Working with colleagues in the Ruggero lab and the Barna lab at Stanford University, postdoctoral fellow Crystal Conn participated in a series of studies that are redefining our understanding of the role that the major cap binding protein eIF4E plays in development, cancer, and global protein synthesis. Two of the key findings: eIF4E is not rate limiting for global protein synthesis and mammalian cells have evolved excess levels of eIF4E that cancer cells hijack to drive the translational program that supports tumor survival.
The findings emerged when Conn and colleagues generated the first genetic loss-of-function mouse model for eIF4E and discovered that eIF4E exists in surplus for normal mammalian development.
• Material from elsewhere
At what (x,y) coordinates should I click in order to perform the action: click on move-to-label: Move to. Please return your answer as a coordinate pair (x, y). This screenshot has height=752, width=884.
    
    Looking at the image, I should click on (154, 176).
Using genome-wide translational profiling of mRNAs, they found that eIF4E dosage is critical for translating key homeostatic networks during oncogenic transformation. In particular, Conn showed that eIF4E dose is essential for translating a subset of antioxidant genes that regulate reactive oxygen species (ROS), a hallmark of oncogene-induced stress. This regulation occurs, at least in part, through a novel regulatory sequence that sensitizes these mRNAs to eIF4E dosage. The researchers further saw that a reduction of eIF4E levels deregulated the intra-tumoral oxidative stress response required for lung tumorigenesis in vivo, thereby decreasing tumor burden and progression.
“Since reducing eIF4E dose has no impact on normal cellular function, a logical next step is to create a therapeutic regimen that decreases eIF4E expression in cells,” said Conn. “Further understanding of the mechanisms underlying eIF4E dependent translation will allow for the identification of new molecular targets, and ultimately drug discovery. At UCSF, research like this is expedited due to access to state of the art facilities, scientific collaborations, and patient samples that altogether serve to advance translational medicine.”